Robert Geist, M.D., St. Paul, MN

Criminal Enterprises. The National Quality Forum (NQF) and other “quality” entities are populated by leeches that siphon resources from the system, based on faulty research or no research at all, to enrich themselves. And Medicare/Medicaid supports this transfer of resources from the populace to the elite that has complete access to legislators through the NQF. The AMA does nothing of substance against MOC because it is part of the scam.
Kenneth D. Christman, M.D., Dayton, OH

It’s about Money, Not Quality. The American Osteopathic Association (AOA) takes your board certification if you stop paying them $800 a year in membership dues.
Craig Wax, D.O., Mullica Hill, NJ

It’s about Control.

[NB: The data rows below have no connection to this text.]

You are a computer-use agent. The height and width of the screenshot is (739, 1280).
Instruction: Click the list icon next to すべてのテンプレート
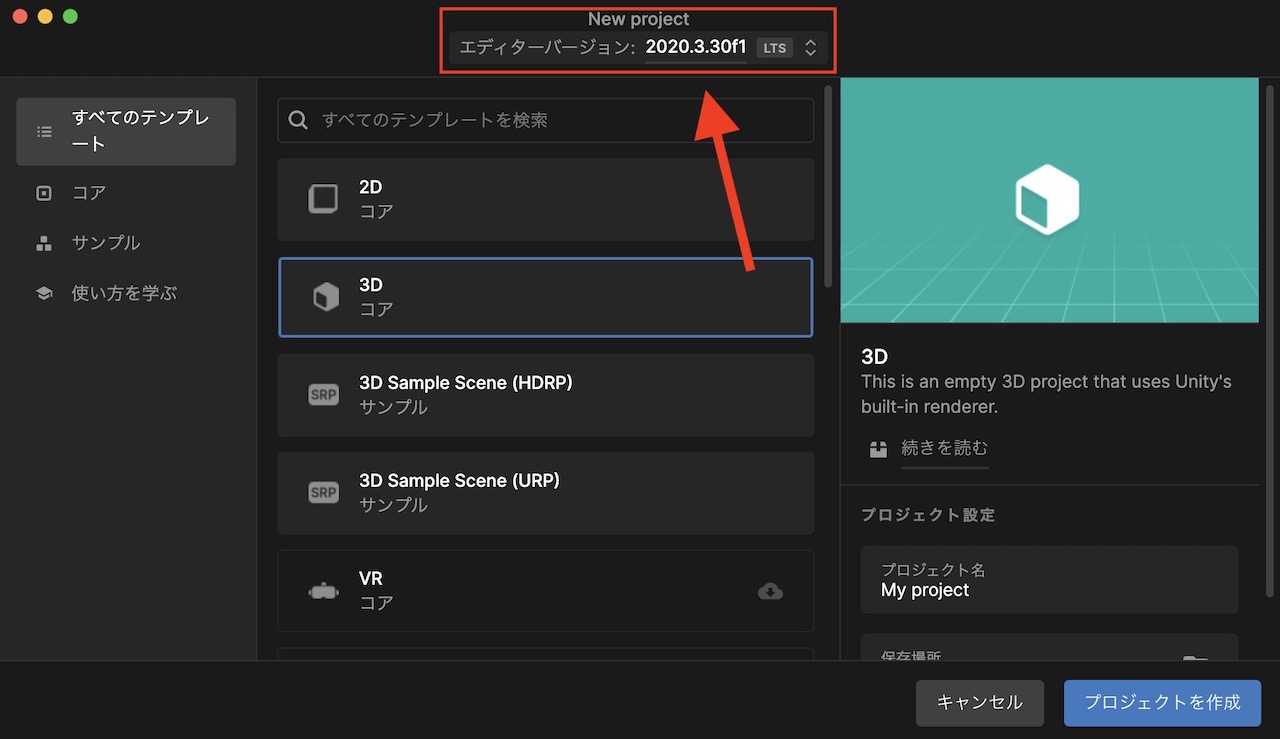tap(43, 131)

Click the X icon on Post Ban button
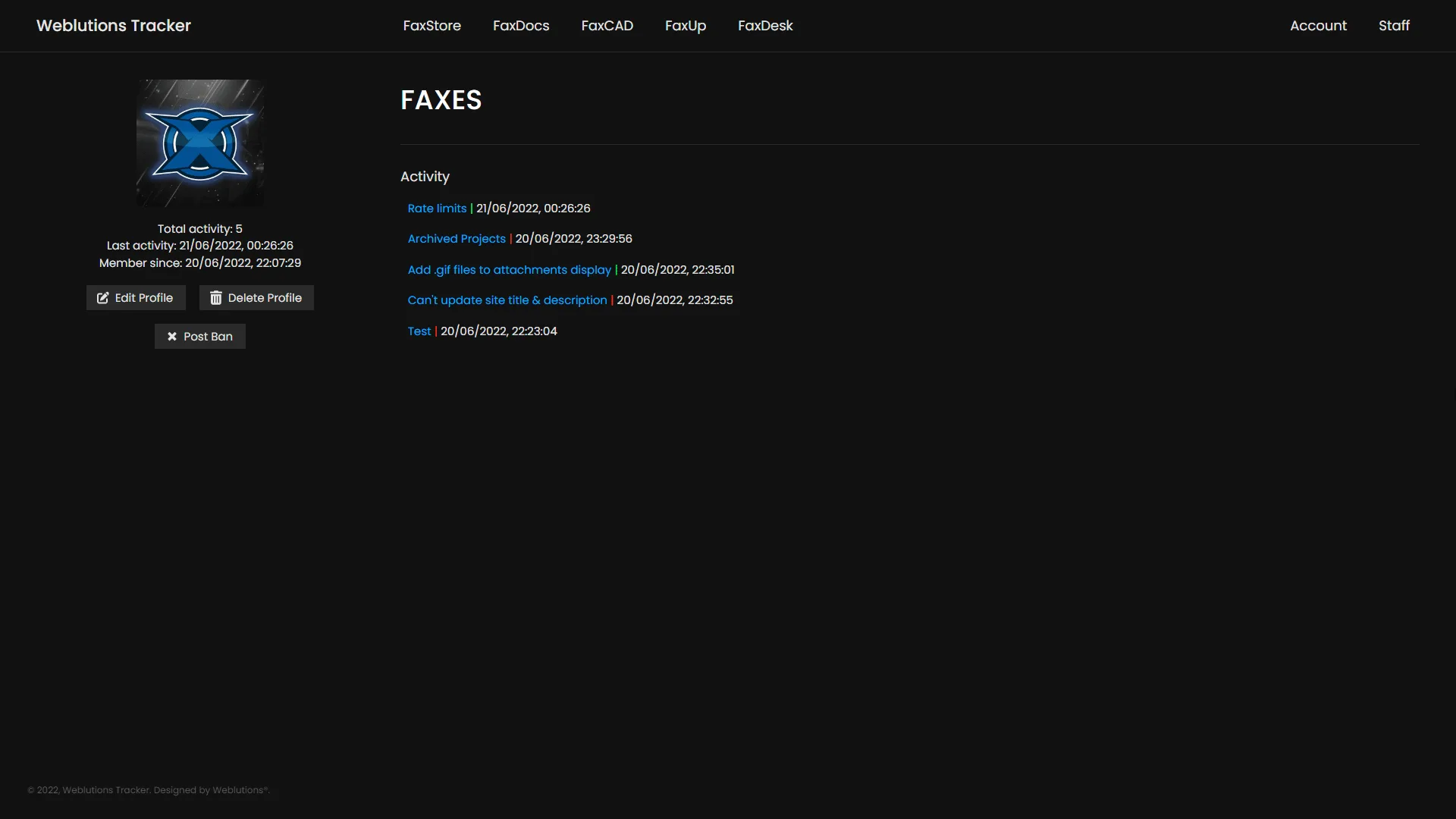[x=171, y=336]
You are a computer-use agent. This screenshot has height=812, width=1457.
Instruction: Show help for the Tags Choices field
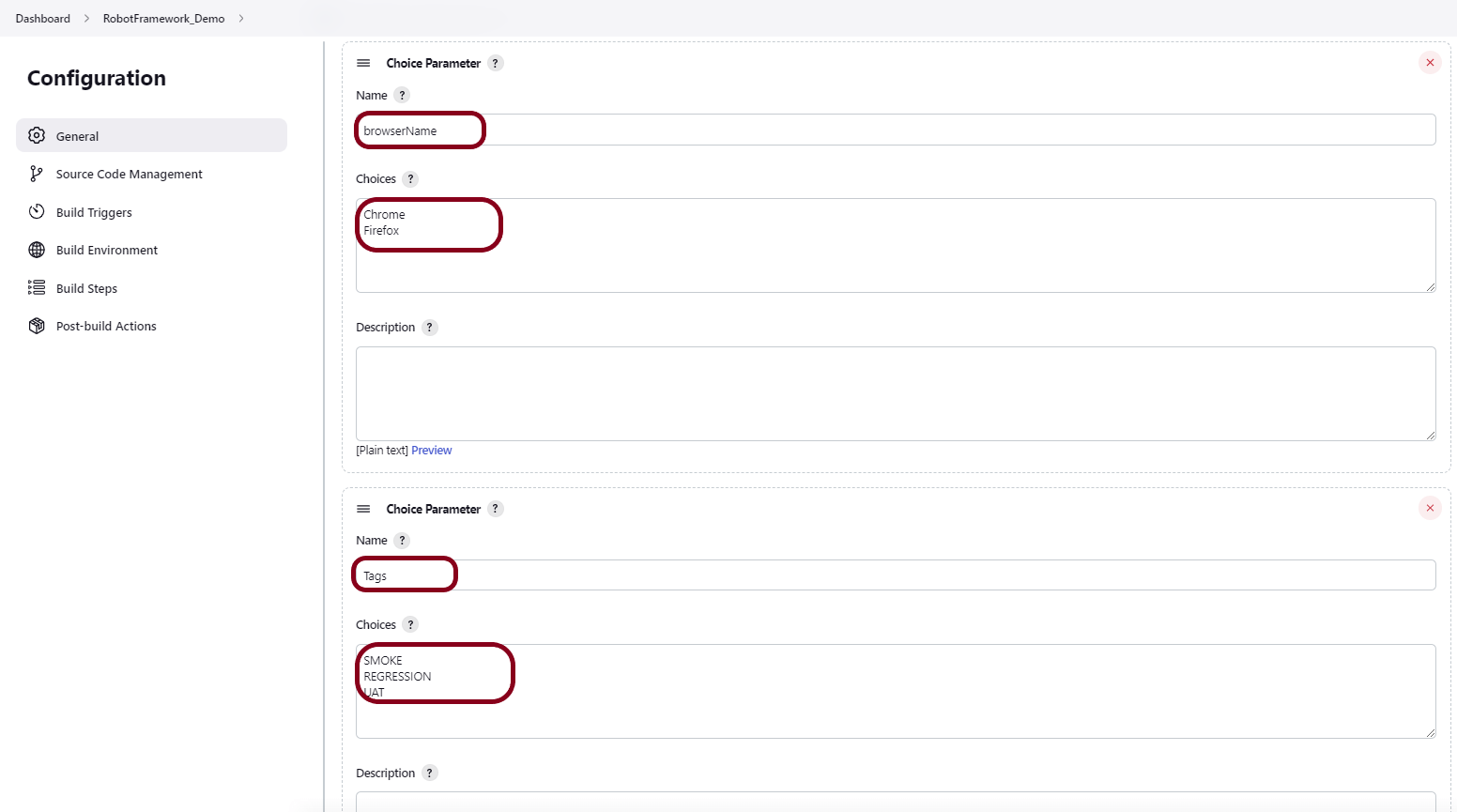coord(410,624)
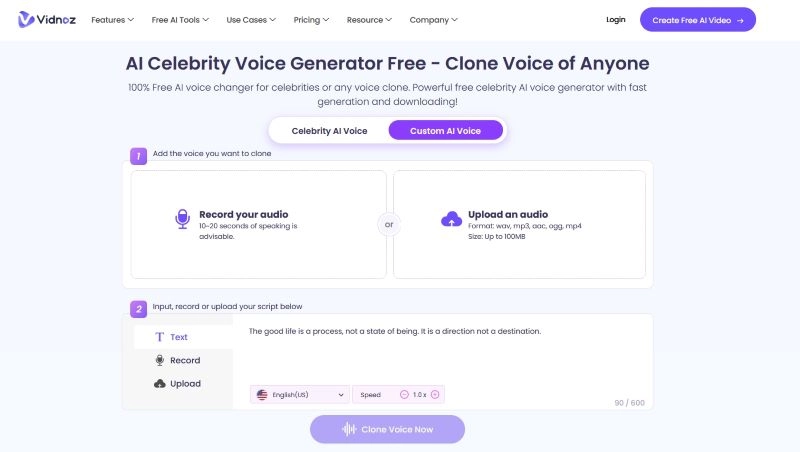Open the Resource menu
This screenshot has height=452, width=800.
tap(369, 19)
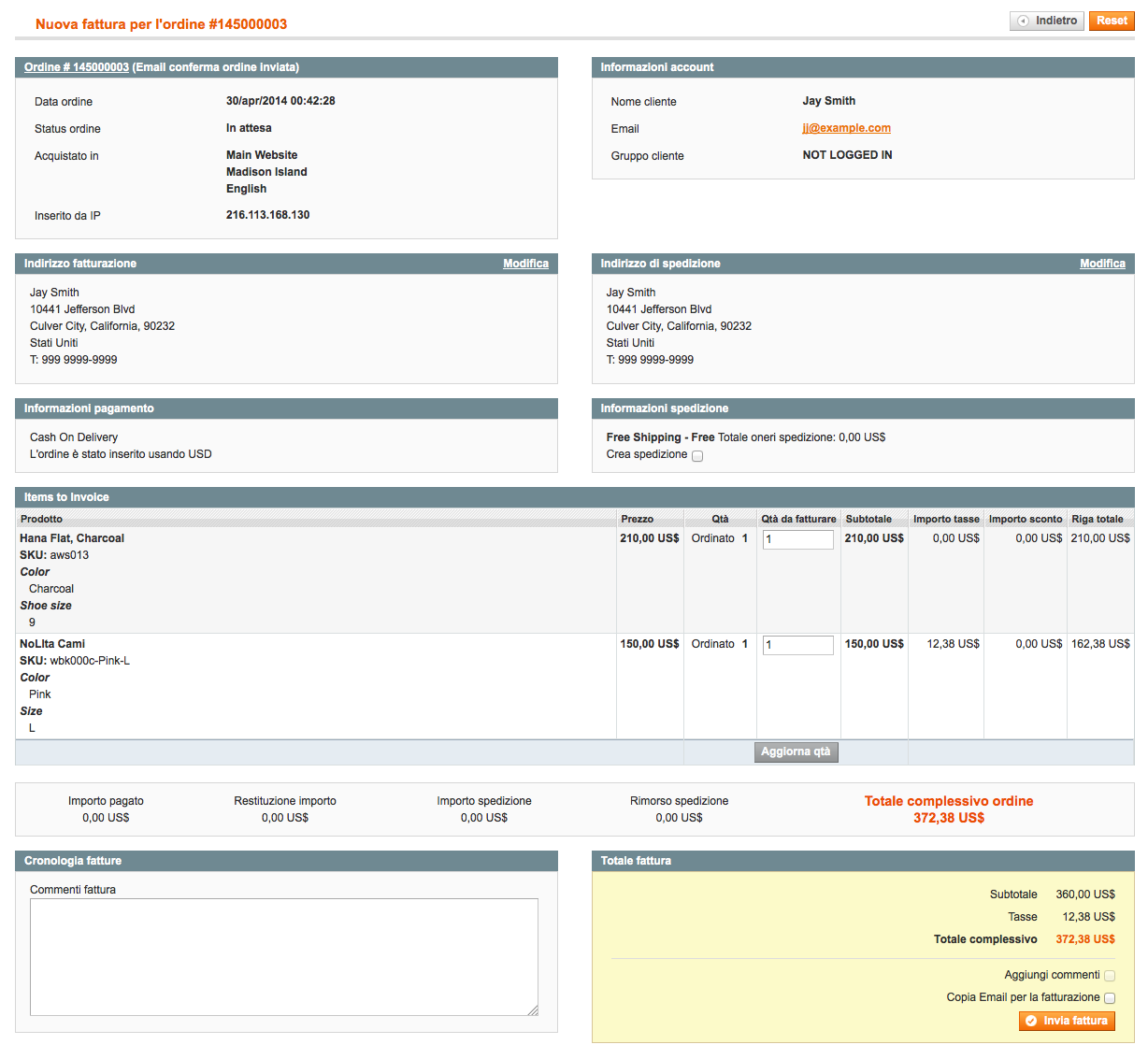Click the Prodotto column header
Image resolution: width=1148 pixels, height=1059 pixels.
coord(42,519)
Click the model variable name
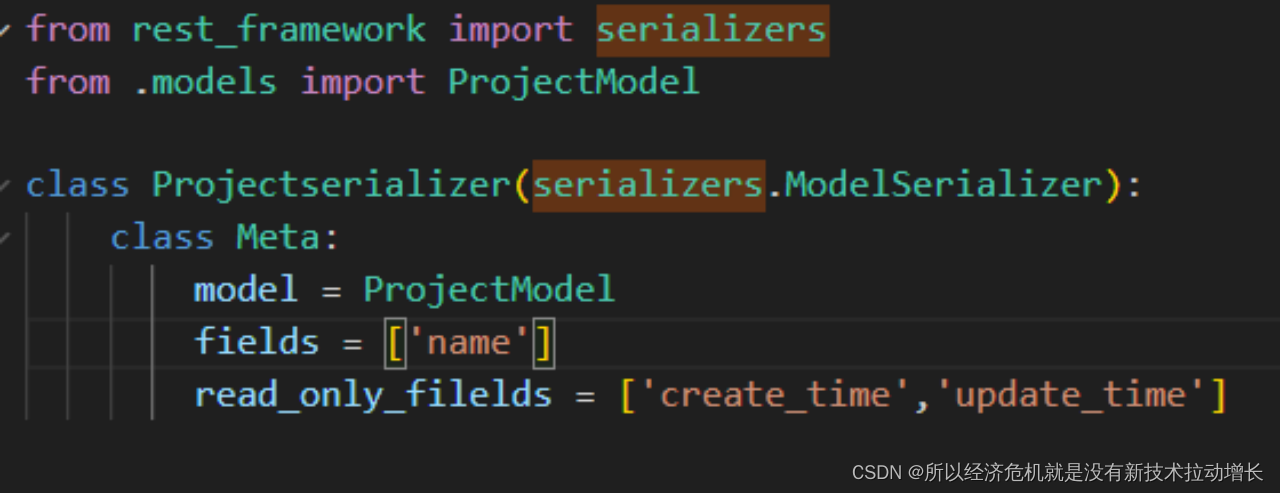1280x493 pixels. [246, 290]
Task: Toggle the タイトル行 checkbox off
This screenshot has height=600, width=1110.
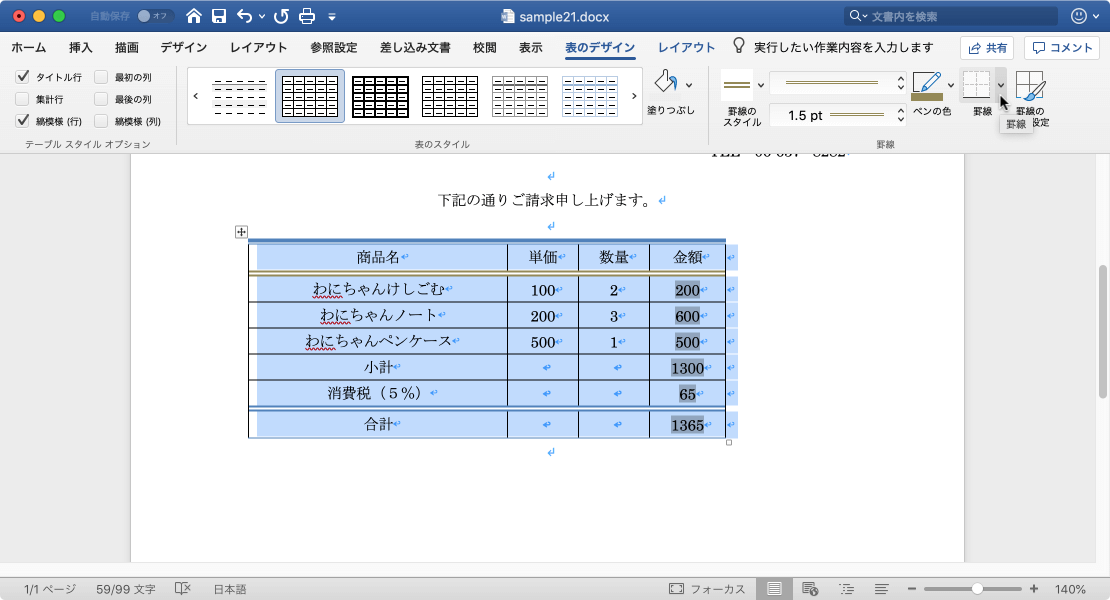Action: tap(21, 78)
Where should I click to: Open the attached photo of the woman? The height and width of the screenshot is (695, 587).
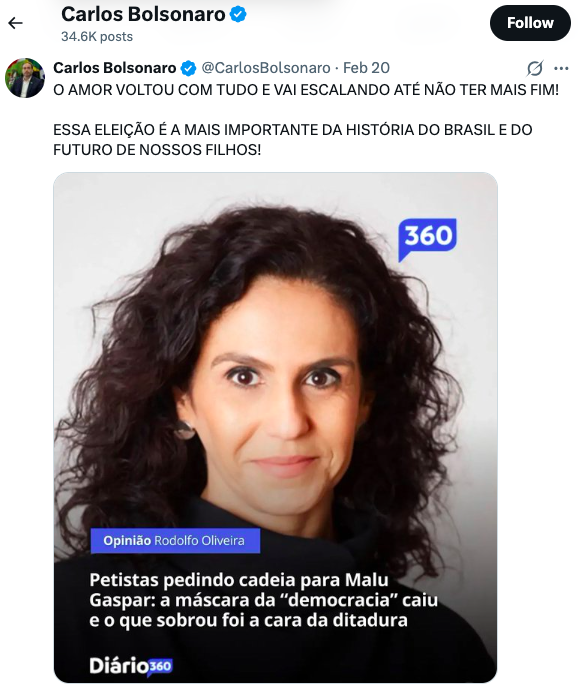275,428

Florida physicians now have to enter CME information into an electronic tracking system for license renewal. I see control of the CME racket tightening. Total control of doctors—over what, when, how, and whether to think—is at hand. MOC/MOL, and CME all need to be exposed as players in the total control game.
James F. Coy, M.D., The Villages, FL

What to Learn. Worse than wasting doctors’ and staff time entering data on CME is Florida’s requirements on what CMEs you have to take: you need one hour on “quality” and one on “patient safety,” and every other cycle you must study about AIDS and/or domestic violence: nonsense offered by hospitals.